2-dimensional graph of ordered pairs

what do we say about positively associated variables

higher than average values of one variable TEND TO BE PAIRED WITH higher than average values of the other variable

correlation coefficient (r) is a measure of what?

the strength of the LINEAR relationship between 2 variables, as well as the direction of this relationship (+ or -)

if r is equal to the absolute value of 1…

all points lie on a line

if abs(r) is greater than .8…

the LINEAR correlation is generally regarded to be strong

if abs(r) is between .5 & .8…

the LINEAR correlation is generally regarded to be moderateif

if abs(r) is less than .5…

the LINEAR correlation is generally regarded to be weak

if r is = 0, there is…

no LINEAR correlation (may be nonlinear correlation)

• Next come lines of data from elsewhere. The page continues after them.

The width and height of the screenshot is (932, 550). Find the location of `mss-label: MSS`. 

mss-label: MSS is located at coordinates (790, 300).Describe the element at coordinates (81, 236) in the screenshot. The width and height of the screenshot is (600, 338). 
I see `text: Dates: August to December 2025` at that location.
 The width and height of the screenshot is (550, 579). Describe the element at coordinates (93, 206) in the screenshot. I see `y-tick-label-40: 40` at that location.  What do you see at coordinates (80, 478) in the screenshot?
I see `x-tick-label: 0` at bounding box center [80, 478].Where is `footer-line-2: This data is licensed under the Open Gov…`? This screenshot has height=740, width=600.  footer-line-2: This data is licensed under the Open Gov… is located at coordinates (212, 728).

if you change the order of the explanatory/dependent variables, what effect will this change have on r?

none!

if you change the units of measurement of one of your variables (e.g. ft to yrds), what effect will this change have on r?

none!

is r resistant to extreme values? why/why not?

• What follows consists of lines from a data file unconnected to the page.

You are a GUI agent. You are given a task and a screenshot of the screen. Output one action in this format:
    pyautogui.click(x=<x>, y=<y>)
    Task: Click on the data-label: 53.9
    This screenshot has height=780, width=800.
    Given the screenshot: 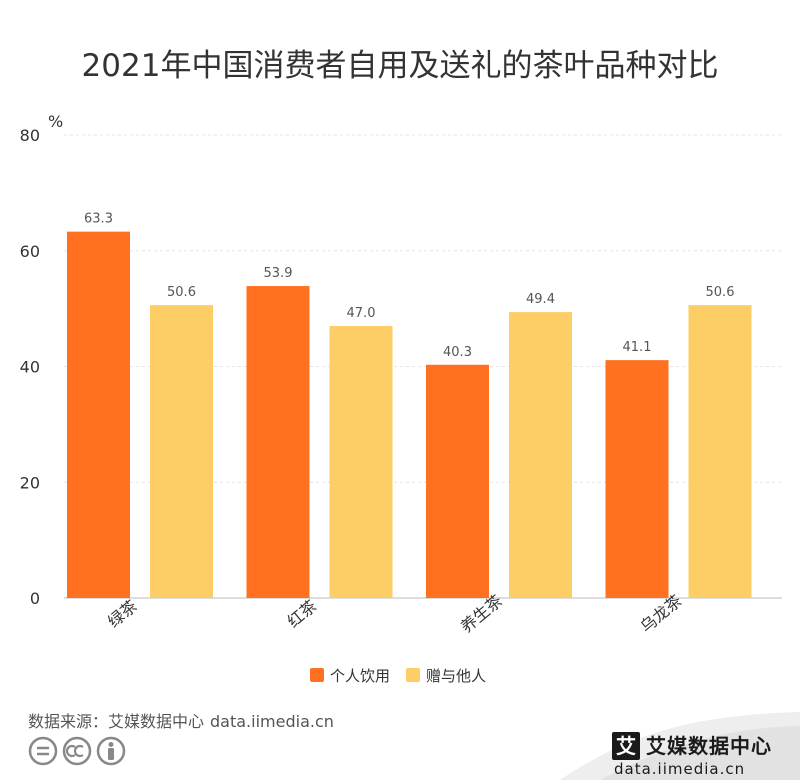 What is the action you would take?
    pyautogui.click(x=278, y=274)
    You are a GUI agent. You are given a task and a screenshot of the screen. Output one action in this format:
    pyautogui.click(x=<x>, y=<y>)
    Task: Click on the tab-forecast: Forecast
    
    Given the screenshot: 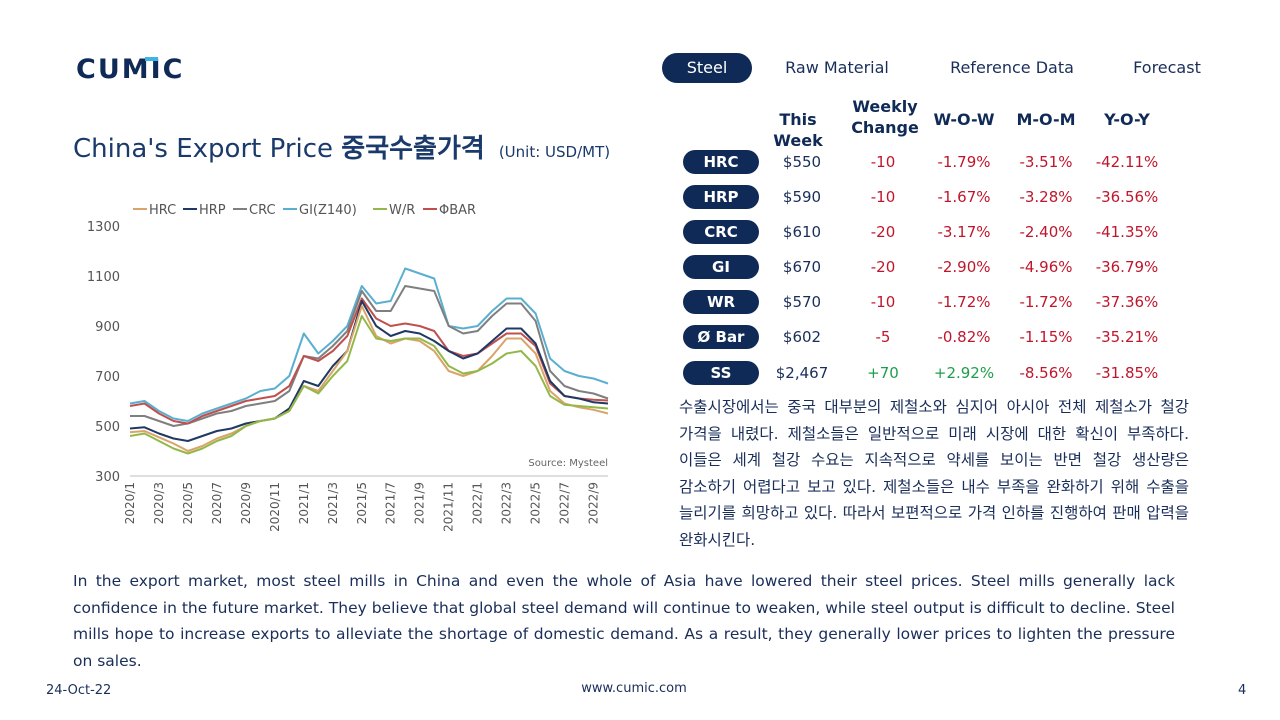 What is the action you would take?
    pyautogui.click(x=1167, y=68)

no; r is based on the MEAN & is effected by extreme values

least squares regression line does what?

minimizes the sum of squared errors/distances of points from our line

residual

difference between the observed values of the response variable (y) and the predicted values (ŷ) from the model

a negative residual means that ŷ was too…

large

a positive residual means that ŷ was too…

small

a pattern of residuals that doesn’t appear to be randomly distributed about 0 indicates…

a regression line that isn’t a good model of our data

interpolation

trying to predict a value of y from a value of x which is WITHIN the range of x-values we have (your traditional prediction, think internal)

extrapolation

trying to predict a value of y from a value of x which ISN’T within the range of x-values we have (unadvised, rarely have confidence, think external)

coefficient of determination

r^2; the proportion of the total variability in y which is explained by the regression of y on x

outlier when dealing with bivariate data…

lies outside the general pattern of data (for regression, datapoint has a LARGE RESIDUAL)

influential observation

an observation that has a strong influence on the regression model; most influential points tend to be extreme in the x direction (high LEVERAGE points)